Thanks again for the explanation, it's crystal clear now.
Btw, the main point of using buckets for object counts of large tables is that *very long running* transactions kill performance for the whole database, and have knock-on effects for logical replication. In effect, if the time we take to update the buckets is 300 times larger than making a single update, then we need to rethink this tradeoff...
I took the time to create a schema of the pipeline to help me summarize the subject.
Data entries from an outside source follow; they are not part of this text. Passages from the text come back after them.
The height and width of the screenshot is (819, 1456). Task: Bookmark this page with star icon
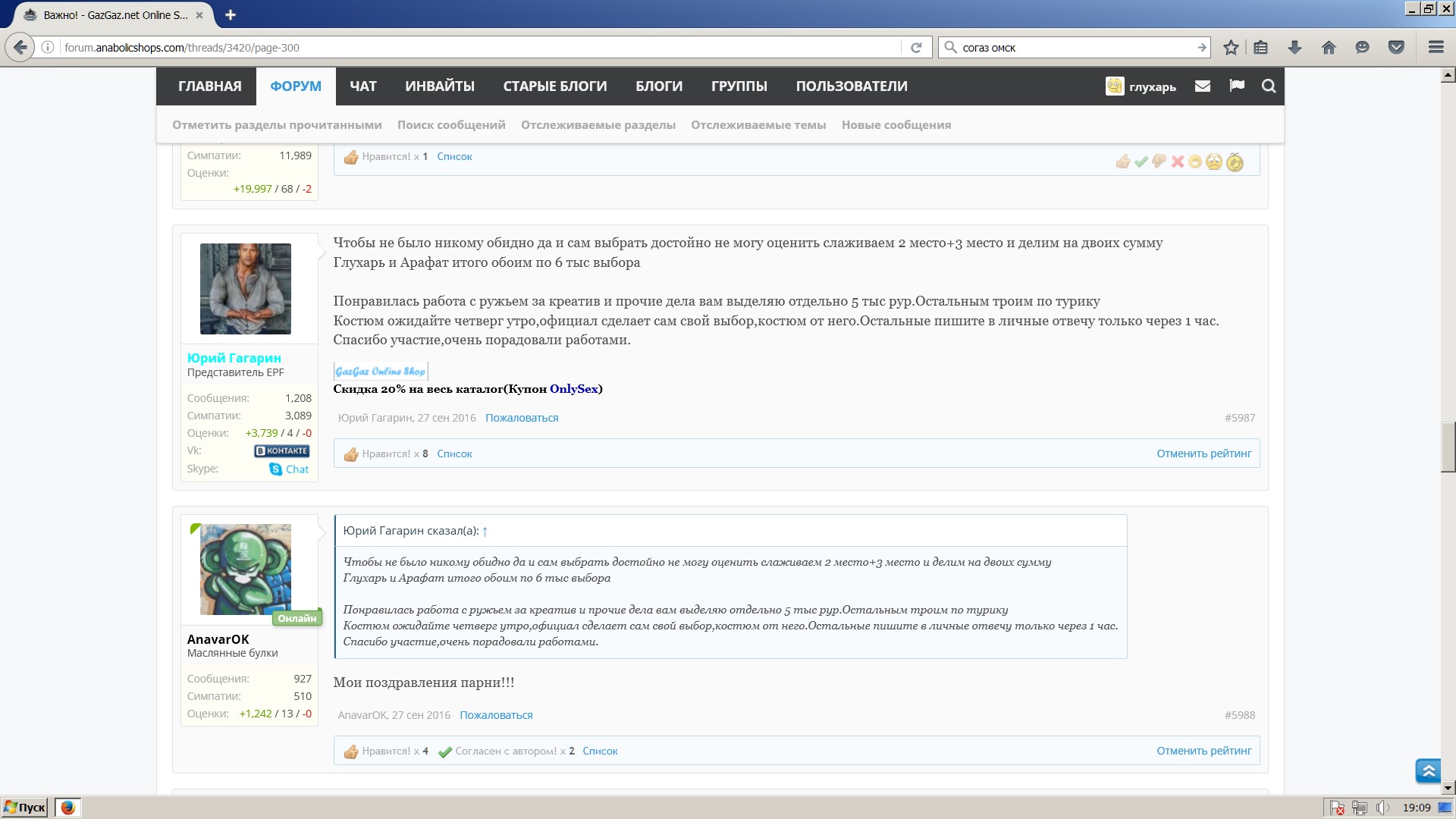pyautogui.click(x=1231, y=47)
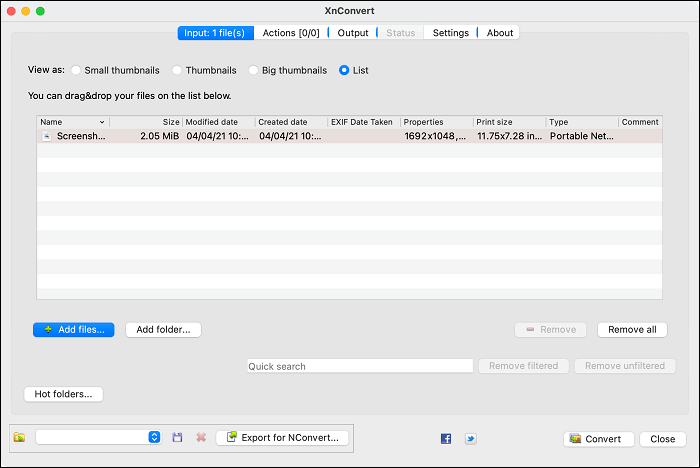Viewport: 700px width, 468px height.
Task: Select the Small thumbnails view option
Action: click(77, 71)
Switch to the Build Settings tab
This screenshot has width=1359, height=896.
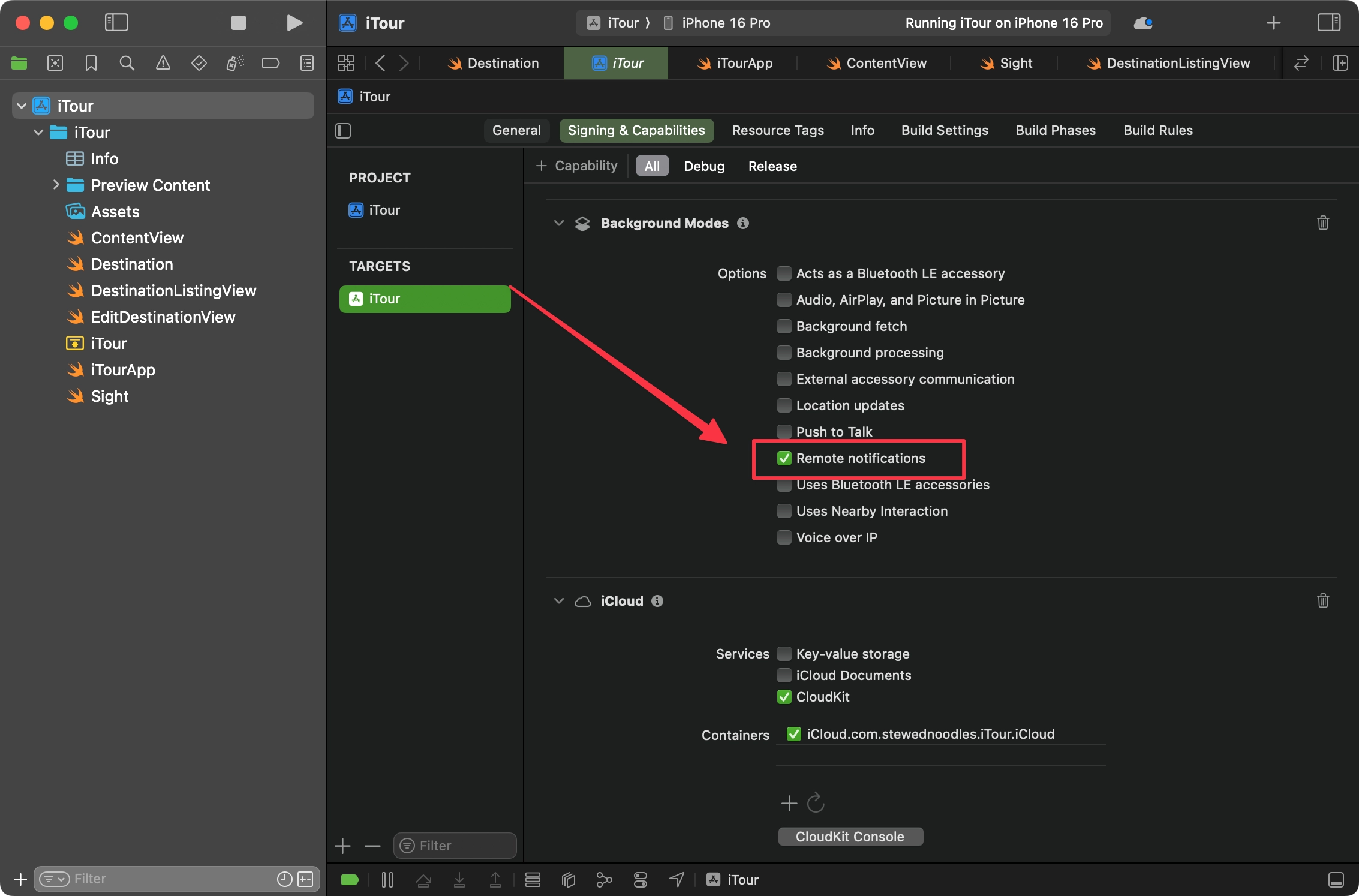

It should help to deploy the counters in staging.
SVG :
PNG:
Source: P888
Current status of counting the objects in one go:
$ psql service=swh psql (13.1 (Debian 13.1-1+b1), serveur 12.5 (Debian 12.5-1.pgdg100+1)) Connexion SSL (protocole : TLSv1.3, chiffrement : TLS_AES_256_GCM_SHA384, bits : 256, compression : désactivé) Saisissez « help » pour l'aide. 10:19 guest@softwareheritage => begin; set transaction read only; select count(*) from directory; rollback; BEGIN Temps : 13,052 ms SET Temps : 11,685 ms count ──────────── 7792777182 (1 ligne) Durée : 2689236,266 ms (44:49,236) ROLLBACK Temps : 12,618 ms 11:05 guest@softwareheritage => begin; set transaction read only; select count(*) from content; rollback; BEGIN Temps : 21,801 ms SET Temps : 19,987 ms count ──────────── 9240031866 (1 ligne) Durée : 1858340,245 ms (30:58,340) ROLLBACK Temps : 11,412 ms
This is much shorter than what it used to be when the buckets were implemented (thanks to parallel workers, I guess), so I think we should just make all counters update one-shot now.
One more:
11:38 guest@softwareheritage => begin; set transaction read only; select count(*) from revision; rollback; BEGIN Temps : 32,545 ms SET Temps : 16,530 ms count ──────────── 1947575558 (1 ligne) Durée : 1210886,321 ms (20:10,886) ROLLBACK Temps : 12,746 ms
So, yeah, looks like doing this is tractable.
I've now done softwareheritage=> update object_counts set single_update=true;, which will make all counters get their updates via cron. I've also shortened the cron delay to be 2 hours instead of 4 (providing an update for each counter every 18 hours).
changing the status to "Resolved" as it seems there is nothing more to do on this task as the counters start to be updated again.